The Royal New Zealand Society for the Prevention of Cruelty to Animals plans to deliver 60,000 signed submissions, calling for a ban on battery cages, to Agriculture Minister, the Hon.Jim Sutton, on the steps of Parliament on Wednesday 3rd July at 2.30pm.

Approximately 50,000 additional submissions have already been despatched by post to the minister's office.

"These submissions are further evidence that New Zealanders want swift and effective action to end this cruelly abusive farming practice," says the Royal New Zealand SPCA's National Campaign Coordinator, Hans Kriek.

"We're delighted but not hugely surprised by the number of submissions, as a public opinion survey carried out in April this year showed an overwhelming majority unequivocally opposed to battery cages," he says.

The Colmar Brunton survey found that 79% of those polled wanted battery cages banned as soon as possible and not later than 2010. An identical percentage was willing to pay extra for free range or barn eggs.

"There's really no doubt remaining about what New Zealanders want with respect to battery cages. Once the General Election is over, any government which does not move reasonably quickly to ban the cages will be treating the public with contempt," says Mr Kriek.

"We plan to pack our submissions into standard battery cages for delivery to the Minister, so he and any other MPs present will be able to see for themselves the cramped and miserable conditions in which the overwhelming majority of New Zealand's two million egg-laying hens are kept. And we will also bring four battery hens which will be symbolically released at the event," he adds.

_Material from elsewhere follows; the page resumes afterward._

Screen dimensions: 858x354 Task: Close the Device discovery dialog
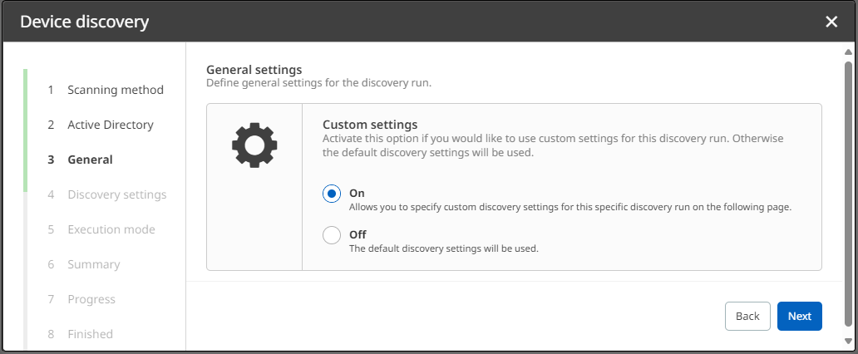[831, 22]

Mr Kriek describes a typical battery hen as spending most of her life on a tiny, sloping patch of wire floor, covering less space than an A4 sheet of paper. There's insufficient space for her to walk or stretch her wings and she may well be suffering from severe feather loss and leg weaknesses.

"We really can't continue with this outrageous and totally unnecessary mistreatment of innocent creatures. It's worth noting that a number of countries have already either banned battery cages or are phasing them out. We're not aware of them suffering from egg shortages as a result

"The large number of submissions we'll be handing to the minister clearly suggest that New Zealanders want to be up front with the pace-setters and not dragging their feet over this and other important animal welfare issues. Hopefully, politicians will take note," he says.


The Royal New Zealand SPCA will be delivering 60,000 signed submission, calling for a ban on battery cages, to Agriculture Minister, the Hon.Jim Sutton, on the steps of Parliament on Wednesday 3rd July at 2.30pm.